À ce jour, les Nations Unies ont adopté soixante-dix résolutions condamnant les violations des droits de l’homme par les mollahs. Cependant, il est regrettable que certains États membres ferment les yeux sur la catastrophe des droits humains en Iran, comme la lapidation. Ne se rendent-ils pas compte que la destruction des droits de l’homme à une telle échelle ne peut plus être considérée comme un problème interne à l’Iran ? C’est en réalité une composante de la guerre impitoyable que mènent les mollahs pour assurer leur survie. Cette guerre se manifeste également par la propagation des conflits au Moyen-Orient, que nous observons actuellement, et par le terrorisme qui se propage à travers le monde.
« Non à la peine de mort »
Les données montrent que là où le nombre d’exécutions a diminué ou où la peine de mort a été abolie, les crimes associés à cette sentence ont également baissé.
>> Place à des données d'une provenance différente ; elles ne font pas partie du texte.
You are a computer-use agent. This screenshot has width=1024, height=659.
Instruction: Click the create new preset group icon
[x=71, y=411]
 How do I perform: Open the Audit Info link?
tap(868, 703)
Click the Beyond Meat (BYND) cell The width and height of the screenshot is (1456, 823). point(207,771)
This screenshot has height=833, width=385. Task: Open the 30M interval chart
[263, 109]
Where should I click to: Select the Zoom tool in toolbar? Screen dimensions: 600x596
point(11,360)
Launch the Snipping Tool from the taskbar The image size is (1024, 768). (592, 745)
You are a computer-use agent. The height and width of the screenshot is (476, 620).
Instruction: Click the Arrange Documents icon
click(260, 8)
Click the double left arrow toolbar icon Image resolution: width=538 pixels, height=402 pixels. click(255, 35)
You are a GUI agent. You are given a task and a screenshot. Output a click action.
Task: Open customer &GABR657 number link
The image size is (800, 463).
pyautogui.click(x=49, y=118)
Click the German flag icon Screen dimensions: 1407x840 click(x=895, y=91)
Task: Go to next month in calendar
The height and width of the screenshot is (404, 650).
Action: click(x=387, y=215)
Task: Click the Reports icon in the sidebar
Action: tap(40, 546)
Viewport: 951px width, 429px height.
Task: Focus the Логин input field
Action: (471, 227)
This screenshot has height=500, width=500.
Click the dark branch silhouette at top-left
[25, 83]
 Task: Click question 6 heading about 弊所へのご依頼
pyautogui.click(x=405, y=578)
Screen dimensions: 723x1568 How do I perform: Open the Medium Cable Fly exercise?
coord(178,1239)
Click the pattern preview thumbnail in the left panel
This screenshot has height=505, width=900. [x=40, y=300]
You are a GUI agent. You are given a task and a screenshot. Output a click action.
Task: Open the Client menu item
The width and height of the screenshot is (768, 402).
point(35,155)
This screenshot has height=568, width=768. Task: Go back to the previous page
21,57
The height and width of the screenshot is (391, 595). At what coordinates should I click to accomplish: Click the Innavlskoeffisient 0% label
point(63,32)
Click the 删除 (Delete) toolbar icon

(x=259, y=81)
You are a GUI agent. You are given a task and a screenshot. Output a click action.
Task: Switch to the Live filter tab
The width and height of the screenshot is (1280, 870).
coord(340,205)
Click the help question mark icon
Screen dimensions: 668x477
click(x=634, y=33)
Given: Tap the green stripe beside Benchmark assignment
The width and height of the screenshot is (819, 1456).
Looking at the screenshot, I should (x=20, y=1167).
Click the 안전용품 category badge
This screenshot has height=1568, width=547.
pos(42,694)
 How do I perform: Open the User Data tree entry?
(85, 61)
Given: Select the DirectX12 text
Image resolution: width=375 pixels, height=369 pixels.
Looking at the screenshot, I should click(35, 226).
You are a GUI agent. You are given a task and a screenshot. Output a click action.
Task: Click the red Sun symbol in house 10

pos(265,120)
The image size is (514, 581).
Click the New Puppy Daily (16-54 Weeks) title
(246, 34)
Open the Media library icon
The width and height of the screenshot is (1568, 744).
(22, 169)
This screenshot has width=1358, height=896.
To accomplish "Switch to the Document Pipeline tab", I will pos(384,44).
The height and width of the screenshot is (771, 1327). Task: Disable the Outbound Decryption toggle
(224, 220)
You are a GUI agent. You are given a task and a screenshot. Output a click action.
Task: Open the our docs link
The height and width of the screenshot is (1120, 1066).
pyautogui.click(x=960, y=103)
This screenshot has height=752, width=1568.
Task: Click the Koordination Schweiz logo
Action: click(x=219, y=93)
La peine de mort est, en essence, une arme politique utilisée par les régimes en place pour instaurer la terreur et garantir la soumission du peuple. Cela est particulièrement vrai dans le cas du régime iranien, où les exécutions font partie intégrante de sa stratégie de survie.
Maryam Radjavi, dirigeante de l’opposition iranienne, a lancé un appel au mouvement « Non à la peine de mort » en Iran. Depuis plus de 36 semaines, des prisonniers politiques de 21 prisons différentes entament une grève de la faim chaque mardi, jour des exécutions. Maryam Radjavi, fervente défenseure de l’égalité entre les sexes et de la séparation de la religion et de l’État, milite pour un Iran sans exécutions ni armes nucléaires. En tant que musulmane, elle remet en cause la légitimité de la peine de mort, que le régime iranien présente comme une « bénédiction divine ». Elle déclare : « Le Dieu que je vénère est un Dieu de bonté, de miséricorde et de pardon. » Pour elle, la peine de mort contredit profondément l’immense compassion que Dieu accorde à ses créatures.
Dans son ouvrage « La feuille de route vers la démocratie », elle écrit : « Notre motivation pour résister jusqu’à la victoire, ce n’est pas la haine ni la vengeance. Notre motivation, c’est l’amour de la liberté et de l’humanité. C’est la philosophie même de notre persévérance. »
L’Iran détient tristement le record mondial en matière d’exécutions politiques et de mises à mort par habitant. Selon Amnesty International, 74 % des exécutions enregistrées dans le monde en 2023 ont eu lieu en Iran. Les exécutions ordonnées par le régime, « au nom de Dieu », ont commencé avec l’élimination des Kurdes après la révolution de 1979, se sont intensifiées avec le génocide de 1982, pour culminer en 1988 avec le massacre de 30 000 prisonniers politiques. Ces exécutions barbares, telles que celle des 29 personnes exécutées lors du mercredi sanglant du 7 août 2024, perdurent encore aujourd’hui.
Sous la dictature religieuse, la haine, la vengeance et la rancœur règnent en maître. Pourtant, pour Maryam Radjavi, l’essence même de l’existence réside dans l’amour, la miséricorde et la paix. Elle rappelle que l’histoire de l’humanité s’écrit avant tout avec la miséricorde et l’amour.